*GOAL OF THE EXERCISE:* Copy out again, unchanged, the listing below from the line that has "Click the Home" through the line that has "At what coordinates".

*DATASET RECORDS:*
● ● ● ●

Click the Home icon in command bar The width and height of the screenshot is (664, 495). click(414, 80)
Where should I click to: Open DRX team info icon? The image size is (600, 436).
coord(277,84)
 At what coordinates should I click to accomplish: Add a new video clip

● ● ● ●

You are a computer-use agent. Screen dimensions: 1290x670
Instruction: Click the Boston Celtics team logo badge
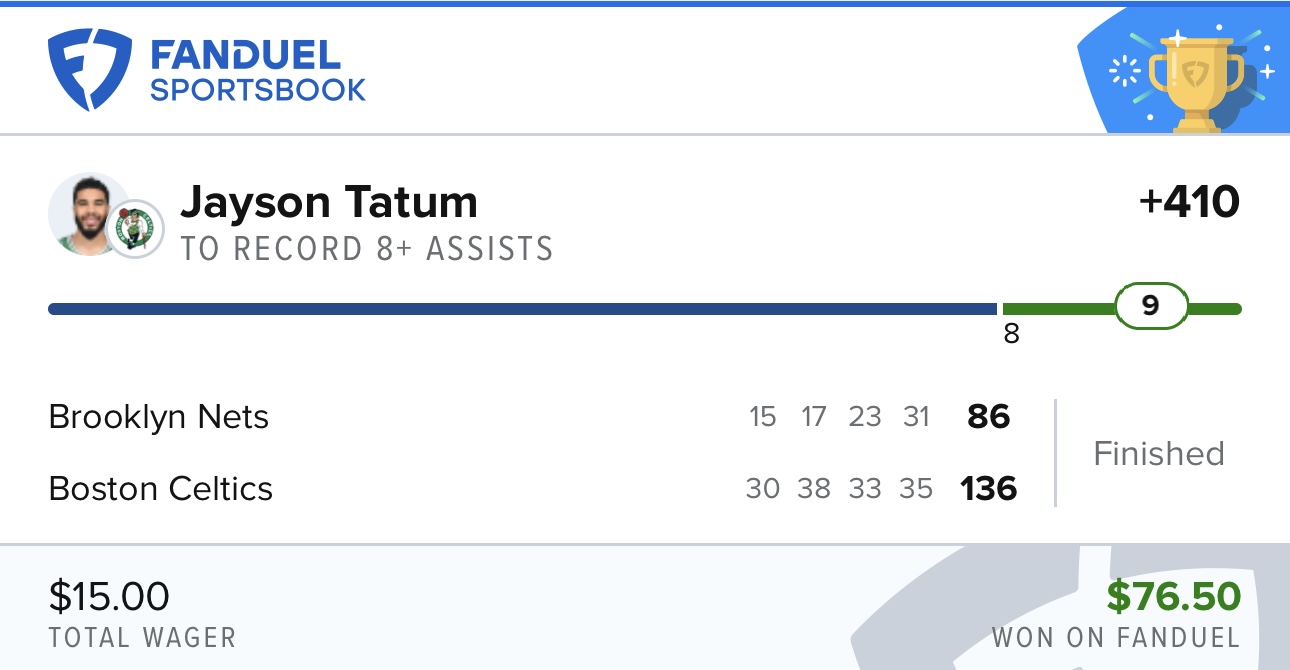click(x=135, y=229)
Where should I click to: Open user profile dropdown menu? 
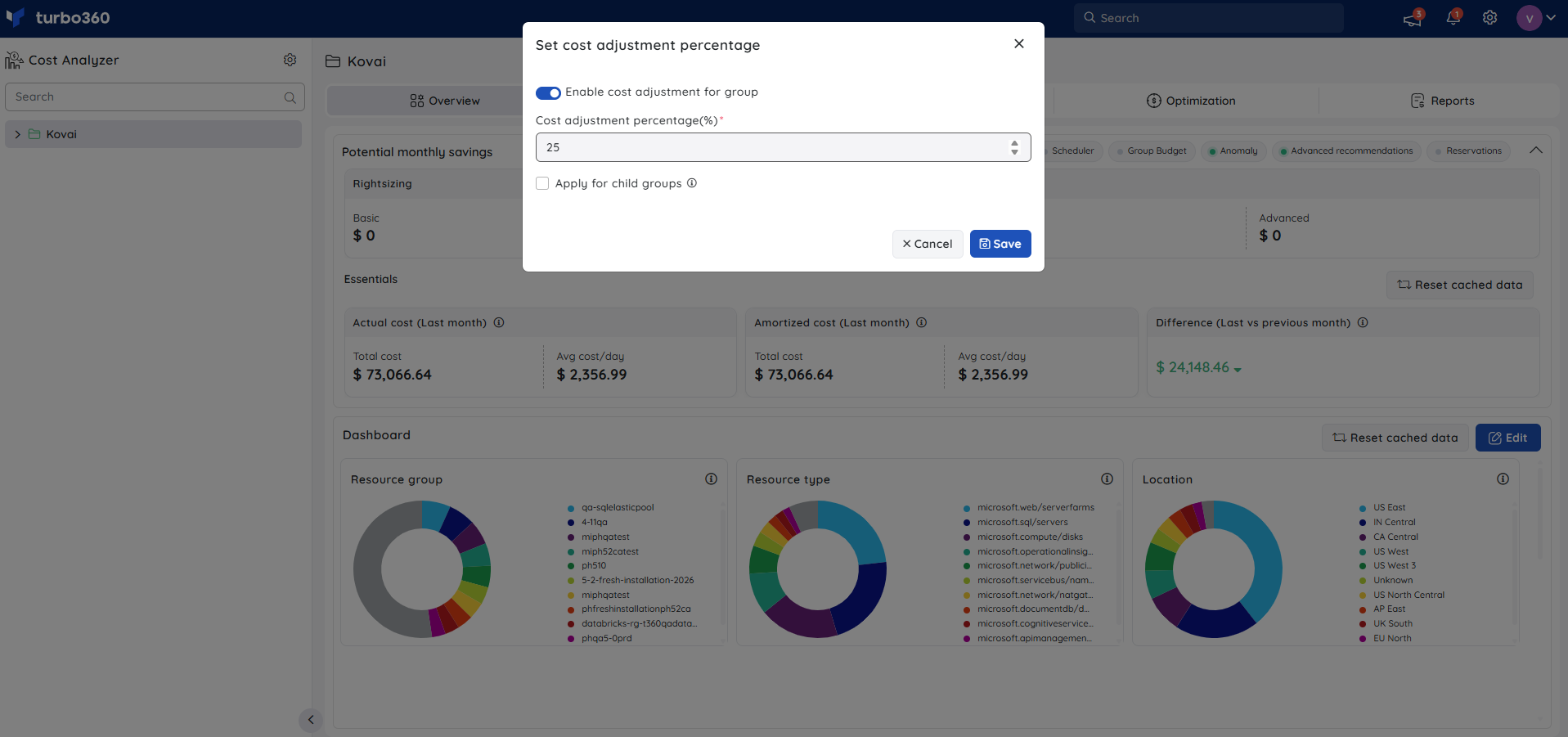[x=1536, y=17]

● ● ● ●

*THE COMPLETED TASK:*
Click the Home icon in command bar The width and height of the screenshot is (664, 495). click(414, 80)
Where should I click to: Open DRX team info icon? The image size is (600, 436).
coord(277,84)
 At what coordinates should I click to accomplish: Add a new video clip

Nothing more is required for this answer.